Difficult environment for earnings

This environment is clearly a tough one for corporate earnings and we expect the forthcoming reporting season to be one of the most difficult in recent memory. Over 2009 as a whole we are forecasting earnings at the aggregate level to fall by around 15%. Dividends, too, are under severe pressure and are likely to fall by a similar amount. We are aiming to maintain the dividend payments on our equity income funds, but this will be a challenge.

Valuations discount a lot of bad news

The volatile environment for earnings and dividends reduces the usefulness of many of the valuation measures traditionally used. However, the market has clearly absorbed an awful lot of bad news and, based on return-on-equity and long-term earnings trends, equities represent reasonable value at current levels.

Short-term direction hard to call

Over the next few months we expect sentiment to oscillate between a pessimistic outlook, characterised by concerns about the government’s ability to fund the support packages it has unveiled, and a more optimistic view that the authorities have acted promptly and that economic recovery is around the corner. This ebb and flow is likely to leave the market trading in a fairly wide range. But if we fast-forward twelve months, 2010 is likely to feel better than 2009 and, at some point, investor sentiment will start to factor this in. Using the market’s likely short-term range to add periodically to equity weightings is likely to be a fruitful long-term strategy.

Little change to themes

There has been little change to the themes underpinning our portfolios in recent months. The funds continue to be built around a collection of strongly financed household names, sustainable growth stocks and industry leaders. This defensive approach has served the funds very well but we are aware that caution will not always be the right strategy. We are looking for opportunities to move from a capital preservation stance to more of an outright money-making footing and have already incorporated a number of good value cyclical stocks into the portfolios.

Strong to get stronger

We continue to believe that the current environment is one in which the strong will get stronger. This is not a market in which companies want to be saddled with debt and there is certainly a trend for management to replace debt with equity. The demand for the resulting equity will be a key mechanism by which the market sorts the wheat from the chaff as discerning investors allocate capital to long-term winners. Recent examples of successful capital raisings include Tullow Oil and Scottish & Southern. For more distressed companies, the cost of capital will be much higher.

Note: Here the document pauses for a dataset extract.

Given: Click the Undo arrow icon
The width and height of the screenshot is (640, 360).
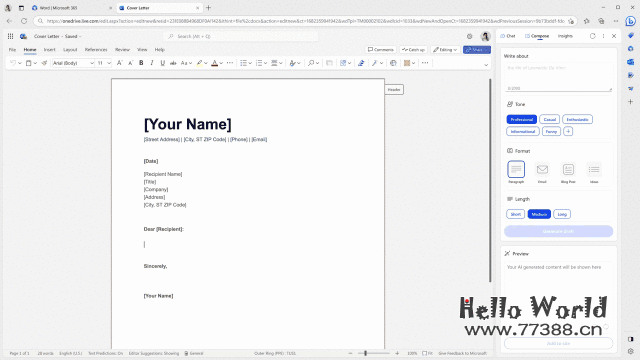Looking at the screenshot, I should [13, 63].
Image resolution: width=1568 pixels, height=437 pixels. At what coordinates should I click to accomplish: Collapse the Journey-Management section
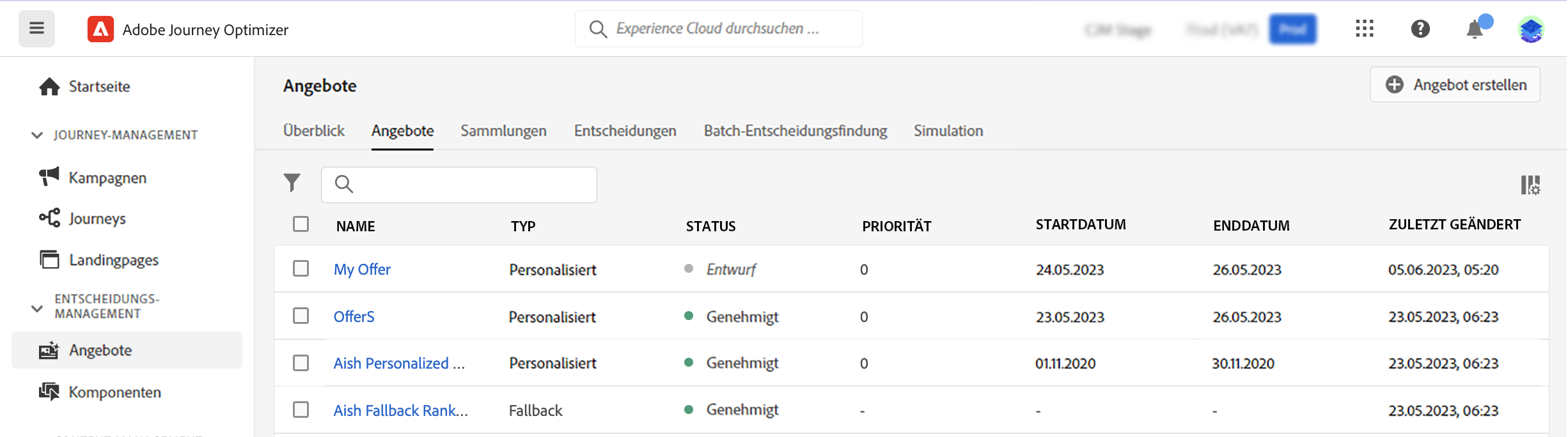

Overseas earnings theme has further to run

With data showing the UK economy to be one of the weakest on the world stage and interest rates approaching zero, sterling is likely to remain weak. This is good news for companies with significant overseas earnings, of which there are many in the UK – around 50% of the market’s earnings are derived from overseas. We believe that this theme has further to run and have a number of positions, in areas such as healthcare and tobacco for example, that are designed to take advantage.

Remain cautious on banks

Underweighting banks has been a very profitable strategy for the funds and we remain wary of the sector. Balance sheet leverage remains too high and the cyclical deterioration in loan book quality is only just beginning. There is a good chance that one of the major high street banks will be fully nationalised and our holdings remain very selective and focused on the financially strongest players.

Conclusion

The economic outlook remains very difficult and is likely to remain so for the rest of the year. However, the market is discounting a lot of bad news and is currently providing excellent long-term opportunities to make money. We remain defensively positioned at present, reflecting likely poor news flow around the forthcoming reporting season. However, on a three year view we are very positive, and we are looking for the opportunity to move portfolios to a more aggressive stance in the coming months.”